Getting Your Saju Read in Korea: Cafes, Cheolhakgwan, and What It Actually Costs
2026-07-09 · computed with the solar-term engine (the Method)
For a practice built on classical texts and a sixty-unit calendar, saju (사주) in Korea is strikingly easy to buy. It is sold over coffee in Hongdae, behind curtained booths in Gangnam, in fluorescent-lit offices with I Ching hexagrams on the signboard, and through apps that deliver a reading before your subway stop. If you are visiting Korea — or just curious how a two-thousand-year-old system operates as a modern service industry — here is how it actually works: where Koreans go, what it costs, what happens in the chair, and how to tell a good reader from a salesman.
The Venues
Cheolhakgwan (철학관) — literally "philosophy halls" — are the old guard: small offices, often near markets or older neighborhoods, run by career practitioners who may have decades of chart work behind them. The signboard usually mentions saju, gunghap, naming, and date selection. This is where Koreans go for the serious questions — marriage, business, a child's name — and where readings run longest and deepest. No coffee, no ambience; you are paying for the practitioner.

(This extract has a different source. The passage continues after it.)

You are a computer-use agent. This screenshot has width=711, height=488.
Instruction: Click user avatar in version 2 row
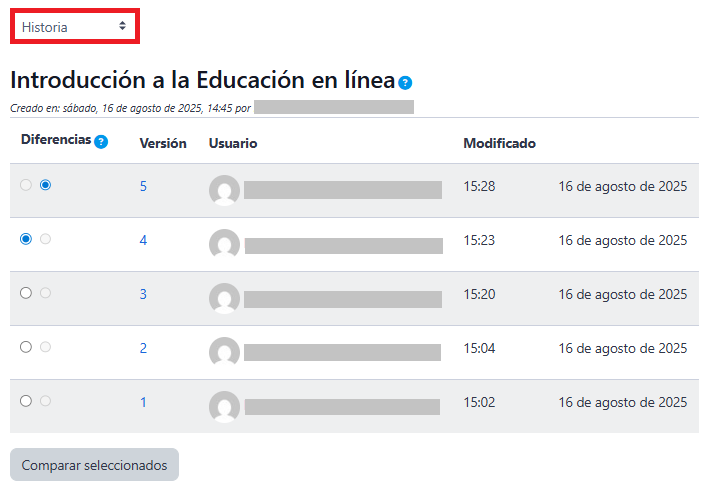point(225,351)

Saju cafes made fortune-telling a date activity. Concentrated in university districts — Hongdae most famously — they are actual cafes where a reader circulates or sits at a corner table; you order a drink, put your birth information on a slip, and get fifteen to thirty minutes of reading with your latte. The tone is lighter, the crowd younger and heavily couples; some Hongdae cafes handle English-speaking customers, which has made them a small tourism genre of their own.
Street tents and market stalls — the plastic-chair tier, atmospheric and quick. And above everything now sits the app layer: services delivering computed charts and phone readings. The computation is the easy part to automate — the manse calendar has been an app for years, and you can read a surprising amount yourself — but Koreans still overwhelmingly go in person when stakes feel real. The product, it turns out, was never just the chart; it is a stranger with authority telling you what it means.
What It Costs
Prices are unregulated and drift upward with district rents. As a working map: a basic single-person reading at a saju cafe runs roughly ₩10,000–30,000 — coffee-and-a-movie money. A couple's gunghap reading typically ₩30,000–50,000. An established cheolhakgwan practitioner charges more like ₩50,000–100,000 for a full session, with well-known names above that. Specialized services are their own line items: professional naming (작명) for a newborn commonly starts around ₩100,000, and auspicious date selection for a wedding is priced similarly. Phone and app readings undercut everything. Cash was long the norm; card and transfer are now standard in cafes.
The Session
Every reading starts the same way: birth year, month, day, hour — and one detail that surprises foreigners: the reader may ask whether the birthday you gave is solar or lunar, since older Koreans often know theirs only by the lunar calendar, and the conversion changes the chart. Get the hour from a document if you can; a guessed hour quietly degrades a quarter of the chart.
The reader taps your numbers into a manse calendar app — the days of leafing through the printed almanac are mostly gone — and the chart comes back in seconds. A typical session then runs personality and chart structure first (your day master, what is strong and lacking), the current and coming year second, and your actual questions third. Come with specific ones; "how's my future?" gets the weather report, while "I'm deciding between staying at my company and starting out on my own next spring" gets the reader actually reading. Sessions are conversational — push back, ask "why does the chart say that," and a competent reader will show you the mechanics. Note-taking and recording (ask first) are normal.
The busy season is real: from December through the lunar new year and ipchun in early February, Koreans queue for the annual sinnyeon-unse (신년운세) — new-year fortune — the way other populations book January gym sessions. Expect waits, and expect the year-ahead reading to dominate the session.
Red Flags
The industry's honest core has a parasitic edge, and it is easy to spot once named. The pattern is always fear plus product: a reader who announces a curse, a looming disaster, or an ancestor's grievance, and then — the tell — offers to fix it for a price. Talismans (부적) at ₩100,000 and up, "ritual fees" running to millions of won, pressure to return for repeated sessions. A legitimate practitioner reads the chart, names hard seasons plainly, tells you what they would do about it, and lets you leave. The moment the diagnosis comes with a price list for the cure, you are no longer in a reading; you are in a sales funnel. Koreans know this rule, and now you do.
One more calibration: for most Koreans a reading is somewhere between counseling and entertainment — taken seriously in the chair, held loosely after. Match that posture and you will get the good version of the experience.
Or Skip the Queue
The chart itself, of course, requires no travel: cast your free chart and you are holding the same eight characters a Hongdae reader would tap into their app — with the guide articles here standing in for the stranger with authority. Then, if you find yourself in Seoul in February anyway, join the queue. The coffee is decent, and the two-thousand-year-old system across the table has heard every question you could possibly bring it.